● **Problem description**:
Using the records that follow, work out how many lines hold the string "computer" and provide that number only.

[Records excerpted from a collection]

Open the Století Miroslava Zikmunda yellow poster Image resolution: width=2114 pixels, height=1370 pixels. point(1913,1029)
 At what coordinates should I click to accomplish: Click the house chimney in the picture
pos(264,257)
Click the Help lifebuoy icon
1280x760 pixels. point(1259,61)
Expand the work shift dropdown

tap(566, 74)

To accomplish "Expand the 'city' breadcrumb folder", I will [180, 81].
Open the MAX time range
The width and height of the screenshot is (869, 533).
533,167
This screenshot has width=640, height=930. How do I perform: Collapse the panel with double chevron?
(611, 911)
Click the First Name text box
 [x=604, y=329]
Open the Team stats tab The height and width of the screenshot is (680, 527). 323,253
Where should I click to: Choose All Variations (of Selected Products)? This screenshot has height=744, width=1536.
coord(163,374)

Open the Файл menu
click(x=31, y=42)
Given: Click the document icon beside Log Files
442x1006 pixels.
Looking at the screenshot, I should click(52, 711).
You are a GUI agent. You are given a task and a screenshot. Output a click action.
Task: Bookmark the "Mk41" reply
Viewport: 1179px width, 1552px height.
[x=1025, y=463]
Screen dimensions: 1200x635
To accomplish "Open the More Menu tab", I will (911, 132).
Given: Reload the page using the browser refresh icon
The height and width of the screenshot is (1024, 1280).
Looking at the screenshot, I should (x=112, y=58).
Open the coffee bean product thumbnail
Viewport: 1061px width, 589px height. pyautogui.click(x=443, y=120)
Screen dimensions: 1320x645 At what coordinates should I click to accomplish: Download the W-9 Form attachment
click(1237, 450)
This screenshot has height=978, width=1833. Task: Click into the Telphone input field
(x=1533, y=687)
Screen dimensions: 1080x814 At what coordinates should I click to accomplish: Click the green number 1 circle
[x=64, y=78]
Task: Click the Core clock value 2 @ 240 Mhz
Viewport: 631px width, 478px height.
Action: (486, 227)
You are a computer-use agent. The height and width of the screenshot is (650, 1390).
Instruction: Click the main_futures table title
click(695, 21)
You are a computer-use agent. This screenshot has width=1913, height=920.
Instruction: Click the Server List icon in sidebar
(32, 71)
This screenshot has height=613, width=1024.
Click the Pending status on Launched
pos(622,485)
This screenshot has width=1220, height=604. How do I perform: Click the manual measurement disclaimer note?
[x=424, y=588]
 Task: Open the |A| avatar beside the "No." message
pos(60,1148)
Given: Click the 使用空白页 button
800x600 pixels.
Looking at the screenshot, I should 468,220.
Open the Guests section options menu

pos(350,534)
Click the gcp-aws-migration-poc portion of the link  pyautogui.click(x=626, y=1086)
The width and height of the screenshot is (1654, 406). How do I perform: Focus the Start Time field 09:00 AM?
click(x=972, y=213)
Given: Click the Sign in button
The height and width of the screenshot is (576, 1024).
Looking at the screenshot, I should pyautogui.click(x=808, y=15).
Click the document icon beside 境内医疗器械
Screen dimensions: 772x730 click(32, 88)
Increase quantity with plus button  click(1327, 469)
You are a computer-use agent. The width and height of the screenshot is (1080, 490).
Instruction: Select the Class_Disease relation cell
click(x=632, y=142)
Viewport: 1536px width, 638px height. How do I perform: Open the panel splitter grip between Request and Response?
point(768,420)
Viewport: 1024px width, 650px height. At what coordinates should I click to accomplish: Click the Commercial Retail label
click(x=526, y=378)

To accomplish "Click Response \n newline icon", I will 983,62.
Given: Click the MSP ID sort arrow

● **Answer box**:
3